Goal -> Pull out every line from the items below that contains the word "will", treating uppercase and lowercase as different.

☆ ☆ ☆

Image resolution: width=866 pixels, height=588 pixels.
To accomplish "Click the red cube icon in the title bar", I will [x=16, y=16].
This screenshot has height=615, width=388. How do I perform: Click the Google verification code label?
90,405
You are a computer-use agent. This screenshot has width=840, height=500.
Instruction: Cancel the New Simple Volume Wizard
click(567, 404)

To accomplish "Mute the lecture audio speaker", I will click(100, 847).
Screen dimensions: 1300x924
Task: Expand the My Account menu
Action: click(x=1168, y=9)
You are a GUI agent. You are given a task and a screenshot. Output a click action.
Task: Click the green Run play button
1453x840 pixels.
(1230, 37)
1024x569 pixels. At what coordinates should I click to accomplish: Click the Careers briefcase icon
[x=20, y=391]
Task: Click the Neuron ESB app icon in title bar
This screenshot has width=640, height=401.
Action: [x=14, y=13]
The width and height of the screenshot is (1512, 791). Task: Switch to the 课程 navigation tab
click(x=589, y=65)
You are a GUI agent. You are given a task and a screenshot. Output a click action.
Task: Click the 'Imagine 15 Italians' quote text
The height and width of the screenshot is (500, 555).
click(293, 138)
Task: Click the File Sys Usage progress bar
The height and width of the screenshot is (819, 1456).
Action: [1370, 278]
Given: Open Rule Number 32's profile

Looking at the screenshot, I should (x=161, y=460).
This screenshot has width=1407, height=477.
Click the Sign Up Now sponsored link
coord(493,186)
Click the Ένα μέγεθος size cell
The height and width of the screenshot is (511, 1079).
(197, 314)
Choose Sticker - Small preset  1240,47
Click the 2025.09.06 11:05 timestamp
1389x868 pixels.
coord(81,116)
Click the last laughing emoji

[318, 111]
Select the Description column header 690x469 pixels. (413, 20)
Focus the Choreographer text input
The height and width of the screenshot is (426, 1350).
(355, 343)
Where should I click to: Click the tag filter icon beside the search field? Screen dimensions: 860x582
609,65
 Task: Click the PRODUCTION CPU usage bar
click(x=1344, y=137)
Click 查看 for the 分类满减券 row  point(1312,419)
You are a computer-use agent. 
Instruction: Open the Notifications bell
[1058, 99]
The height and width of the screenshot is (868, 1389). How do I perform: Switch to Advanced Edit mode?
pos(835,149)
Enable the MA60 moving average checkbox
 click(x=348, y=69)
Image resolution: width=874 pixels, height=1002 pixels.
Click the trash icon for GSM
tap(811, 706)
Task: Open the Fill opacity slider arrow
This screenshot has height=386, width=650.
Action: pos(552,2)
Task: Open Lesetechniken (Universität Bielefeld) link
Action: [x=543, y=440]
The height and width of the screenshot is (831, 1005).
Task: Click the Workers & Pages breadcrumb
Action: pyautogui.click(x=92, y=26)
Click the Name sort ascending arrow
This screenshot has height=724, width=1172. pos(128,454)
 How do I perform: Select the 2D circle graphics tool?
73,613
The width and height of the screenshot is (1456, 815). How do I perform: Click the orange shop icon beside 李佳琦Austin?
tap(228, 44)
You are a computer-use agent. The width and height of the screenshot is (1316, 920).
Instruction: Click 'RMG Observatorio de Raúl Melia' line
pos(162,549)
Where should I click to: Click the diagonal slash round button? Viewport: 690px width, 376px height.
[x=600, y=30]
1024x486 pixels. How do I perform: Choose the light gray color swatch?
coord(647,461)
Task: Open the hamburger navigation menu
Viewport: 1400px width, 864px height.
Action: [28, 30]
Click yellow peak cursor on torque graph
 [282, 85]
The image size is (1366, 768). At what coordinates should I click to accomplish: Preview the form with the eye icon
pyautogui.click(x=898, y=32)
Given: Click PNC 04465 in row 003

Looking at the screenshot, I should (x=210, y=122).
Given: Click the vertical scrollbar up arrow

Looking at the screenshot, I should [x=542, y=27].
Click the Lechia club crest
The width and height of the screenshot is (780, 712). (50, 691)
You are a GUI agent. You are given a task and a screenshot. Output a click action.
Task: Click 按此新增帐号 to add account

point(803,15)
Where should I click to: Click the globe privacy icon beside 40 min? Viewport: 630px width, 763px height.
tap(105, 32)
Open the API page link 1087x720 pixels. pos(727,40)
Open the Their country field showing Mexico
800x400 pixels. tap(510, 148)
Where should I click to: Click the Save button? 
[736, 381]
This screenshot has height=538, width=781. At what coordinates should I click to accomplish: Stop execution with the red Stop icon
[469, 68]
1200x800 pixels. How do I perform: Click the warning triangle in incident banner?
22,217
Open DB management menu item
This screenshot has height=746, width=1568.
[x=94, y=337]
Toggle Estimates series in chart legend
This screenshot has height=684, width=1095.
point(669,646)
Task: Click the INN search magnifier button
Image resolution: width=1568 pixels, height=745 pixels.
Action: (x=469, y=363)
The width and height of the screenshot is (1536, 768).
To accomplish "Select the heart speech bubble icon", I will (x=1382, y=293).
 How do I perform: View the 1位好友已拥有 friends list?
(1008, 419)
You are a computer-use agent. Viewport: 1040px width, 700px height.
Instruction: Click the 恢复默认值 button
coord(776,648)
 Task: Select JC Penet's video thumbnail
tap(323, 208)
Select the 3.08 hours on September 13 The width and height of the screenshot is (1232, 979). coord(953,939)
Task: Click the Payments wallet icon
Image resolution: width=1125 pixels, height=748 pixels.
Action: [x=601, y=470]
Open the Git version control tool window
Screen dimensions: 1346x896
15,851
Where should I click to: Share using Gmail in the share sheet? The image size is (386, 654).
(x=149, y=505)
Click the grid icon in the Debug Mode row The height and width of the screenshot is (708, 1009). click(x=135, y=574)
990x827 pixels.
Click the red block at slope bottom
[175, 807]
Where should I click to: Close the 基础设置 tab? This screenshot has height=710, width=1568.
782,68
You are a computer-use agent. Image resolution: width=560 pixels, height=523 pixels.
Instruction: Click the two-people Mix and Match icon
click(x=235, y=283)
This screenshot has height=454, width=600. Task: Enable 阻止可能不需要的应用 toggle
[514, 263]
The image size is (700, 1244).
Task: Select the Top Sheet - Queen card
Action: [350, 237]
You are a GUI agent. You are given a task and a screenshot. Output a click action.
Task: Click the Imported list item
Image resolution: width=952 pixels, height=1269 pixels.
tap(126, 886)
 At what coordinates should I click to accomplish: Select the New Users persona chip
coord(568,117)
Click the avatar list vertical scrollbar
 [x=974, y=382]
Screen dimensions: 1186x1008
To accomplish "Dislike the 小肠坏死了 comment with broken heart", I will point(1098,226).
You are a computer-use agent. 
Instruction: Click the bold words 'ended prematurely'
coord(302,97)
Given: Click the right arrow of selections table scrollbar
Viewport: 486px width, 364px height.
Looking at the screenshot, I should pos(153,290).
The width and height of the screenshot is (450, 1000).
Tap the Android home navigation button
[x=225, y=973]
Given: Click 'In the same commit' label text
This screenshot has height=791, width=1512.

☆ ☆ ☆

Final result ->
To accomplish "Click the red cube icon in the title bar", I will [x=16, y=16].
To accomplish "Mute the lecture audio speaker", I will click(100, 847).
To accomplish "Select the heart speech bubble icon", I will (x=1382, y=293).
To accomplish "Dislike the 小肠坏死了 comment with broken heart", I will point(1098,226).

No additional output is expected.